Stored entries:

**********

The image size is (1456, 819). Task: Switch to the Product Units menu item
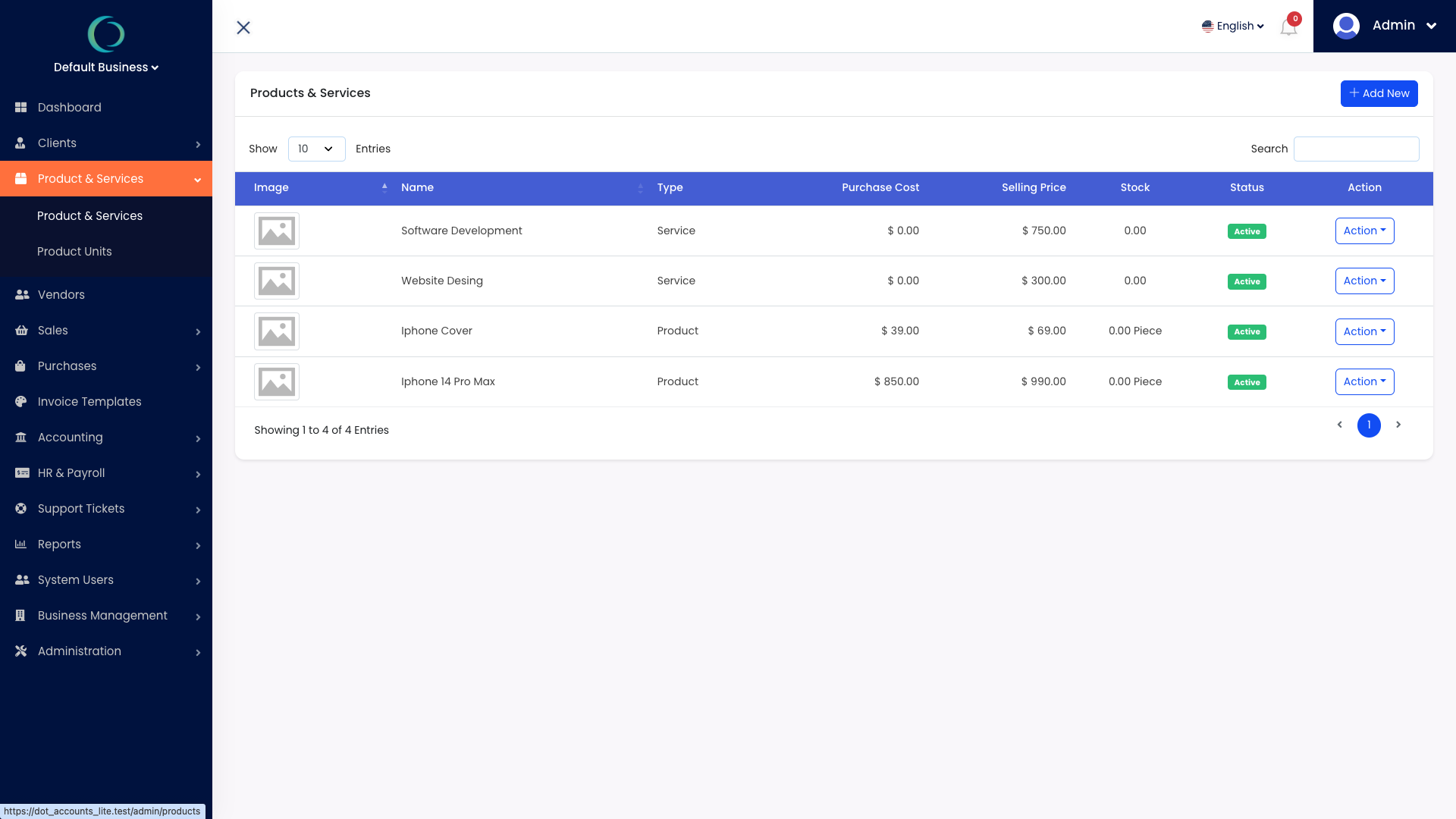(x=74, y=251)
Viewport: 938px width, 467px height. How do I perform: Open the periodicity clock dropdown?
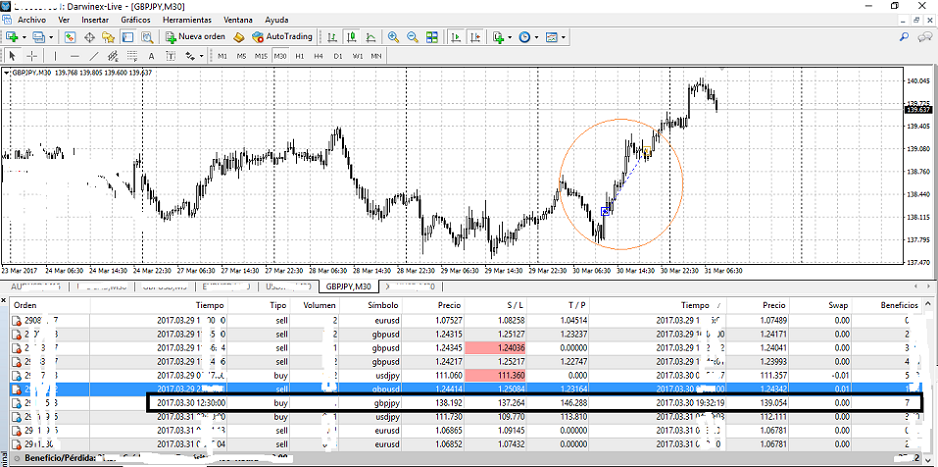[537, 37]
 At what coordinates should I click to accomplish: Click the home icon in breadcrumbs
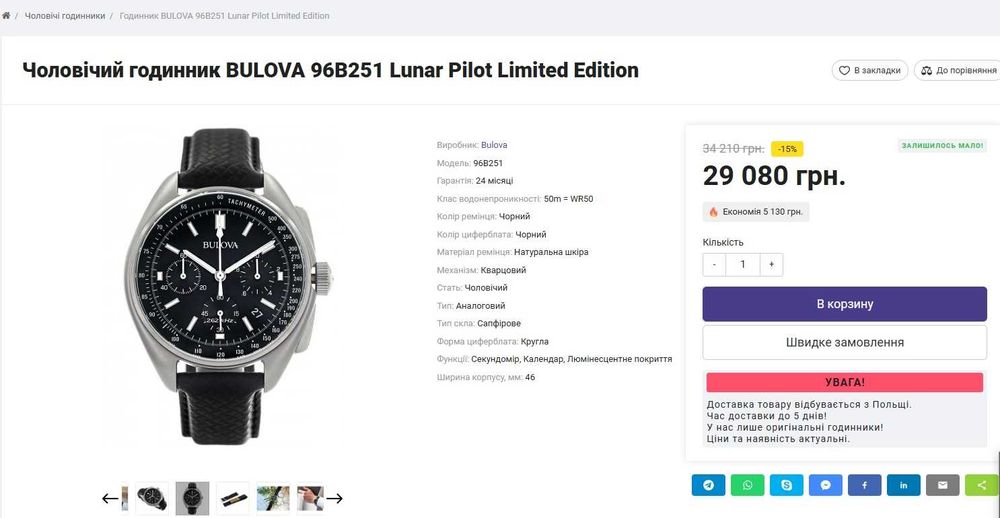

**********

■ Task directions
Could you rewrite every line of the entries above, requests included, multiplying each coordinate in the answers by 1.3 and rounding to whole numbers with halves rounded up? Leave the pictures out.

■ Exercise output
The image size is (1456, 819). Task: Switch to the Product Units menu item
(x=96, y=326)
Viewport: 938px width, 467px height. How do I perform: Open the periodicity clock dropdown?
[698, 48]
 At what coordinates should I click to accomplish: Click the home icon in breadcrumbs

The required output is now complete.